Survivor’s appeal stems from the unscripted experiences of its contestants. Left to survive on the island and separated into two teams, contestant “castaways” are responsible for getting their own food and water, building shelters, and managing campfires, all while competing in challenges against each other to earn island luxuries like a spa day. After each challenge, the losing castaways are sent to a tribal council and forced to vote one of their team members off the island. While the cut-throat elimination certainly raises tensions, the contestants’ island stays are also littered with physical dangers. Intense injuries culminating in a whopping 17 medical evacuations by boat and helicopter have actualized the fears of many castaways and viewers alike. In the show’s second season, for instance, contestant Michael Skupin was evacuated by helicopter after falling face first into his firepit. Skupin’s accident is widely regarded as the most intense in the show’s history, but was certainly not the last island catastrophe. By placing its contestants in truly high-stakes environments, Survivor rises above other survivalist shows like Naked and Afraid, in which contestants are supplied with behind-the-scenes amenities like vitamin supplements, delegitimizing the survivalist aspect.

The dangers of Survivor put the “real” in reality TV, and are beautifully harmonized with the heartwarming relationships that play out onscreen. As each season draws to a close, loved ones of the remaining castaways join the show for a reunion, but with an exhilarating twist: they must compete in a challenge to spend the day together. After contestants’ month-long separation from their families and friends, these reunions are tear-jerkers, most notably when parents are reunited with their children. In season 12, single father Shane Powers was brought to tears when Probst brought his teenage son, Boston, for a now fan-favorite loved one’s visit.

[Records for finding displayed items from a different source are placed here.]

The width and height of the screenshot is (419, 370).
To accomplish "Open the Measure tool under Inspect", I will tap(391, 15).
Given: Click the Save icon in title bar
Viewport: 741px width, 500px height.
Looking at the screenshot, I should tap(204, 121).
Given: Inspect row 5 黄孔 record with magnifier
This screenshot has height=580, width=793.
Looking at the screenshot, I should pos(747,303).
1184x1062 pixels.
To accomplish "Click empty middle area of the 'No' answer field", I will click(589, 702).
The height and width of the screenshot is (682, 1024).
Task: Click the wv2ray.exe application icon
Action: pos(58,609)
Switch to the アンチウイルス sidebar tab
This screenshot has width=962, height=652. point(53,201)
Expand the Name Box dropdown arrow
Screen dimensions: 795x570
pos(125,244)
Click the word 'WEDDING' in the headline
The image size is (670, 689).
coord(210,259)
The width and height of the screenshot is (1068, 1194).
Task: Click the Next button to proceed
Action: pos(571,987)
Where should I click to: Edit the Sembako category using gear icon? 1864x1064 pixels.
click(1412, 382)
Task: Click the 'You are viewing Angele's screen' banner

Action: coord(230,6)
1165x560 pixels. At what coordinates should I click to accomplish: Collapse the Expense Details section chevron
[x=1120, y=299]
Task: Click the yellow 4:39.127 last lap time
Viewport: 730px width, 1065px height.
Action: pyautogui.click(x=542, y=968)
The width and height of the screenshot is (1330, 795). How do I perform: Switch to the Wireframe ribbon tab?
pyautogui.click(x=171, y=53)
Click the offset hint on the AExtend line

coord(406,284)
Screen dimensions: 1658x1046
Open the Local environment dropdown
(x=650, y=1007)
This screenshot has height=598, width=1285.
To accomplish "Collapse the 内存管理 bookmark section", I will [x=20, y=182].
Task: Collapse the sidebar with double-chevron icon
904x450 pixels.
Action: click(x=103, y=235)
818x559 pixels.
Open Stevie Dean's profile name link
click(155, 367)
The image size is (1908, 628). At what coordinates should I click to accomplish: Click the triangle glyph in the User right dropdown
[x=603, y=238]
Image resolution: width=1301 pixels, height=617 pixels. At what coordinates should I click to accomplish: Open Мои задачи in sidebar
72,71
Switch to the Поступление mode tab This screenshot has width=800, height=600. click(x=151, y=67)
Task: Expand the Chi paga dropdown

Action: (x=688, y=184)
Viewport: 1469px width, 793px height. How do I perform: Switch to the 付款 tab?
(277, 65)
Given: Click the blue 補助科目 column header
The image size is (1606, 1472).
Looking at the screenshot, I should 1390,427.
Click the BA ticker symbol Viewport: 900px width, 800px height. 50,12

Survivor has even forged new relationships between castaways, which have ultimately extended far beyond the show. Beloved contestant Amber Brkich quickly became Amber Mariano after hitting it off with iconic contestant Rob “Boston Rob” Mariano on an all-star season in 2004; they got engaged on the season’s reunion show.

Through its nail-biting suspense and moving displays of emotion, Survivor has captured the hearts of a massive audience for decades. In fact, its success has even inspired the creation of spin-off international franchises like Survivor: South Africa and Survivor: Australia. While cable TV continues to be replaced by streaming services, by some miracle, Survivor will remain.